January 18, 2016
By Michael M. Grynbaum
For Mayor Bill de Blasio, it was a bare-knuckle political fight, complete with arm-twisting appeals to lawmakers and labor negotiations lasting late into the night.
By Monday morning, City Hall had a deal — although not for more affordable housing, higher wages or any of this liberal mayor’s top priorities.
This one was about the horses.
Two years after he embraced the polarizing cause of ending the Midtown horse-carriage trade, a request of some of his most generous campaign supporters, Mr. de Blasio is set to reduce the size of the industry and confine its horses to Central Park.
The agreement, which must be approved by the City Council, ensures that Mr. de Blasio’s legacy does not include eliminating a Victorian-era institution still broadly popular with the public. But the easing of one mayoral headache could be the start of many more, as parks advocates, carriage drivers and even some animal-rights supporters expressed concerns.
The deal also underlined the transactional side of a mayor who says he is on a mission to liberalize New York City, even as his efforts are propelled in part by wealthy contributors tied to special interests.

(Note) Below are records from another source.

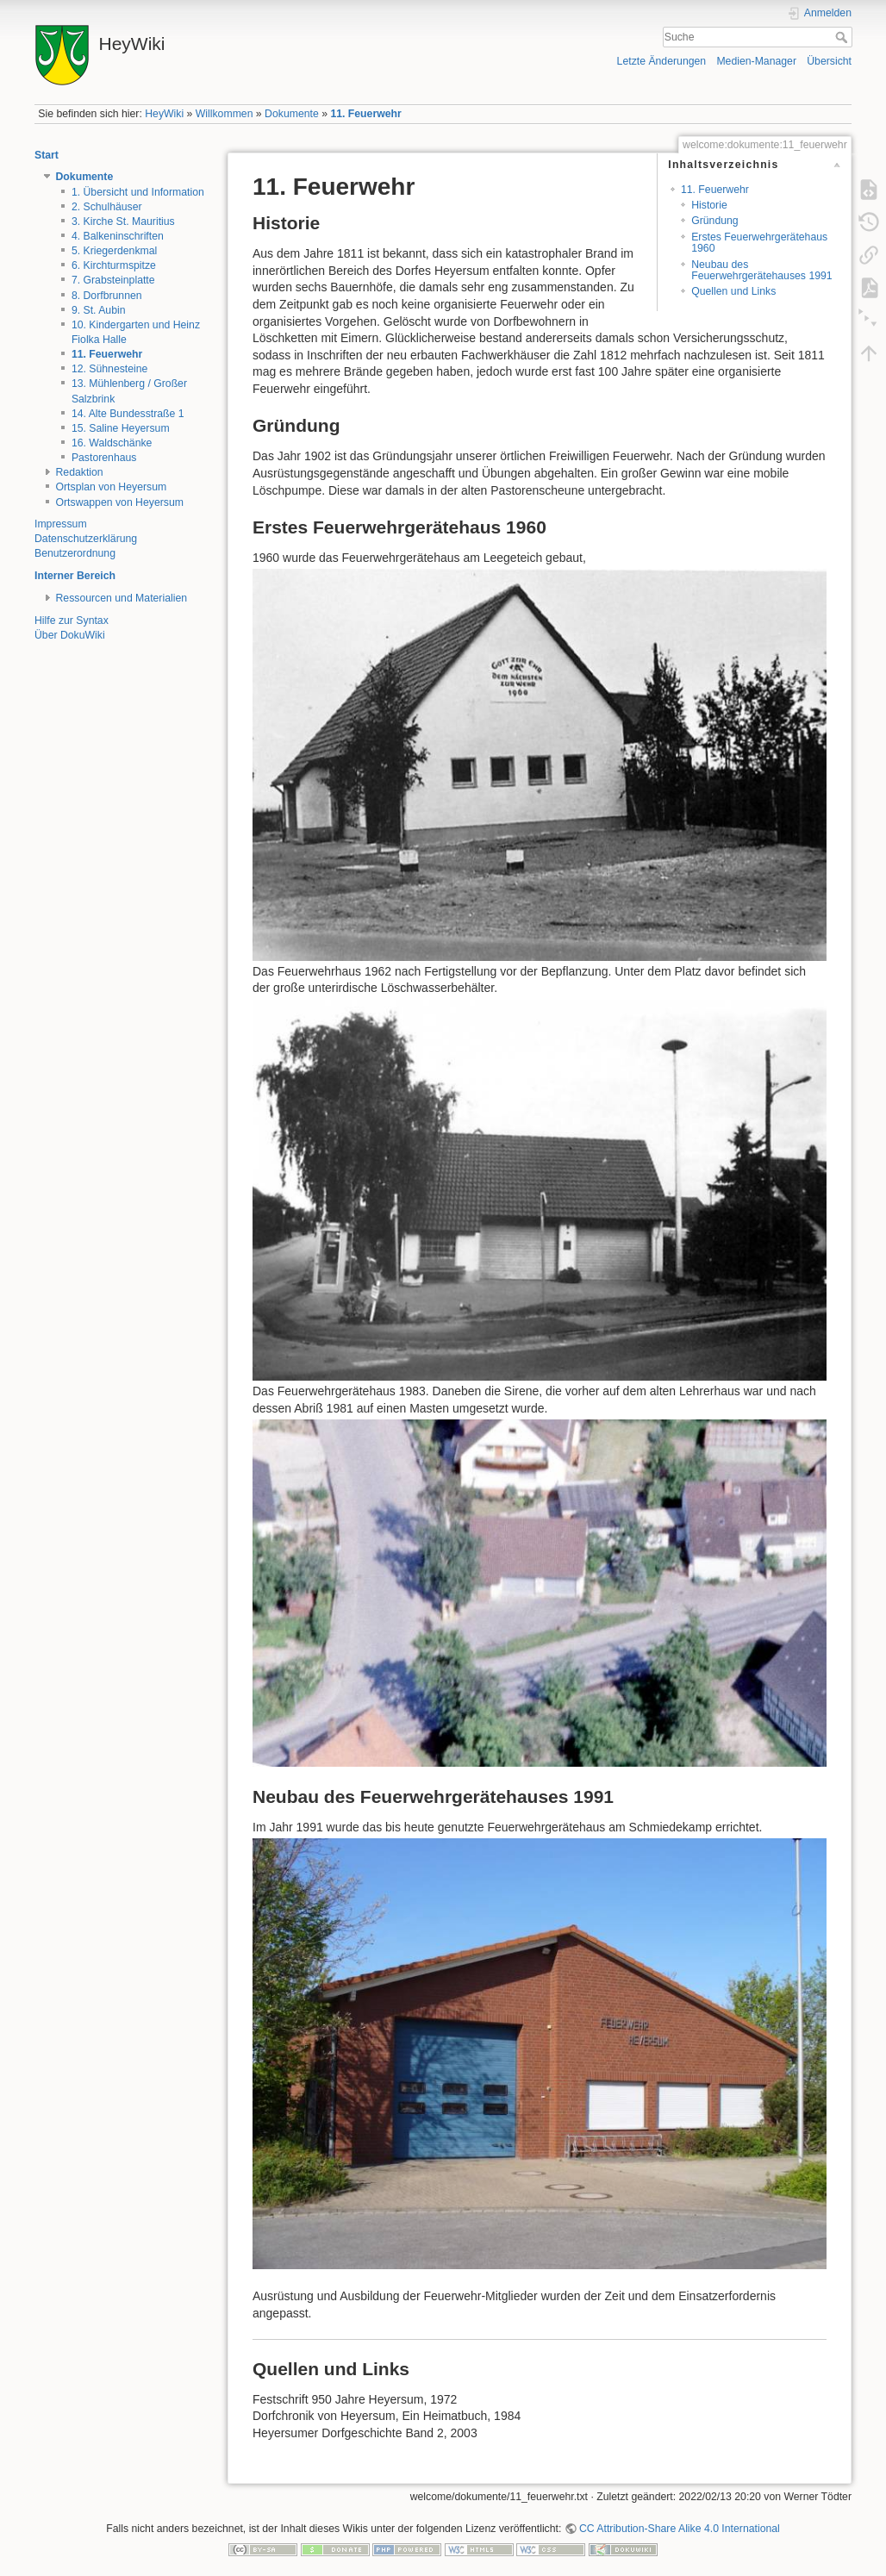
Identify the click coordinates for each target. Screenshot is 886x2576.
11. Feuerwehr (365, 114)
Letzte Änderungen (662, 61)
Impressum (60, 524)
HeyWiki (164, 114)
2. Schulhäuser (107, 207)
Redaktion (79, 472)
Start (46, 155)
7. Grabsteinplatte (113, 280)
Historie (709, 205)
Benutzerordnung (74, 553)
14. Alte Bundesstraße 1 (128, 414)
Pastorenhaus (104, 458)
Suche (843, 37)
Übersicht (829, 61)
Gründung (715, 221)
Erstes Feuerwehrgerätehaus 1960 (759, 242)
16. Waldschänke (112, 443)
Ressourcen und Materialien (122, 598)
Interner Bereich (74, 576)
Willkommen (224, 114)
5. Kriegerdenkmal (114, 251)
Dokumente (292, 114)
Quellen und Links (733, 291)
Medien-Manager (756, 61)
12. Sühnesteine (110, 369)
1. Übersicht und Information (138, 192)
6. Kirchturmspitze (114, 265)
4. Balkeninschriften (118, 236)
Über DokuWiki (69, 635)
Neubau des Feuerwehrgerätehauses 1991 (761, 270)
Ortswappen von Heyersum (120, 502)
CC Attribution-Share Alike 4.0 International (679, 2529)
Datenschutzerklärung (85, 539)
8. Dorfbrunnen (107, 296)
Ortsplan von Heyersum (111, 487)
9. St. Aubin (99, 310)
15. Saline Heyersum (121, 428)
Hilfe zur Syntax (71, 620)
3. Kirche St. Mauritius (123, 221)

As a candidate, Mr. de Blasio, a Democrat, pledged to eliminate the carriages on Day 1 of his administration after equine-rights activists, who say the industry is inhumane, spent roughly $1 million attacking his chief opponent in the 2013 Democratic primary, Christine C. Quinn.
The mayor said on Monday that he did not specifically recall the last time he visited Central Park. But he said he would direct millions of dollars in public funds to create a commercial stable from an existing building near the 85th Street Transverse, startling parks advocates who questioned the use of cherished parkland for a private concern.
To secure the deal, City Hall also agreed to prohibit pedicabs from operating in the park below 85th Street, eliminating a chief competitor to the horses. Pedicab owners, who rely on tourists, are now considering suing the city. There was no mention of replacing horses with electric antique replica cars, a much-derided element of a previous plan floated by the mayor.
Along Central Park South on Monday, the reaction from carriage drivers and pedicab runners was as biting as the mid-January air.
“The mayor just wants to please his supporters,” lamented Rasheed Karsavuran, standing by his horse Billy Bob at the park’s edge. “They think walking around the park is cruel? These horses are built to do it.”
Frankie Legarreta, 37, a veteran pedicab driver who lives in subsidized housing in Queens, said the change would deprive him of needed income. “You only get business above 85th Street once in a blue moon,” Mr. Legarreta said. The mayor, he added, “is just going to let all of us go on welfare.”
Mr. de Blasio defended his plan on Monday, saying the compromise would create a safer environment for the horses, who now live in stables on the West Side of Manhattan. The animals’ working hours would be reduced and their interactions with cars limited; he said their relocation would also reduce congestion in Midtown streets.
“This is going to be a solid change for this city on many levels,” the mayor said on Monday at a news conference in Brooklyn.
The deal shrinks the industry to 95 horses from the current 220, with 75 animals allowed to work in the park at a time. Carriages are now allowed to give rides on Midtown streets at certain evening hours; under the agreement, they could no longer do so.
The administration declined to give a cost to convert a park maintenance building into a new stable, but people involved in the deal said it was estimated to be $25 million. Mr. de Blasio called the expense “a worthy investment to fix up a building that we already own.” As for the pedicabs, he said he made an adjustment “for balance, and I think it’s a fair outcome.”
Still, Mr. de Blasio’s plan is likely to face opposition.
Central Park’s 843 acres are among the most fiercely protected in the city, and parks advocates were stunned. “This was not the way public parkland was intended to be used,” said Tupper Thomas, executive director of New Yorkers for Parks.
Betsy Barlow Rogers, a founder of the Central Park Conservancy who led the park’s revitalization in the 1970s and ’80s, said, “It is like building a palace for a concessionaire.” The plan, she said, “absolutely must be opposed.”
The Conservancy, the nonprofit overseeing the park’s operations, was first contacted by the administration about the plan last week, a spokeswoman said. The disorganized pedicab industry had even less notice, and Gregg Zuman, a founder of the New York City Pedicab Owners Association, said he was talking with a lawyer about his options.
“It’s like orange farmers saying, ‘We’re going to ban tangerines now,’ ” Mr. Zuman said of the mayor’s plan. “It’s unbelievable that you would forcibly eliminate your competition.”
One crucial ally in City Hall’s corner is the Teamsters union, which represents the carriage drivers and negotiated with the administration. The Teamsters’ support is likely to ease opposition in the Council, where lawmakers, concerned about opposing a powerful union, rebuffed Mr. de Blasio’s earlier efforts to eliminate the carriages.
The wealthy animal-rights activists who introduced the issue of carriage horses to the mayor had yet to weigh in on Monday.
Stephen Nislick, a parking garage magnate, and Wendy Neu, a Manhattan businesswoman, gave $100,000 this year to Mr. de Blasio’s nonprofit group, and they spoke with the mayor directly on at least three occasions. But their group, Nyclass, has not yet issued a statement.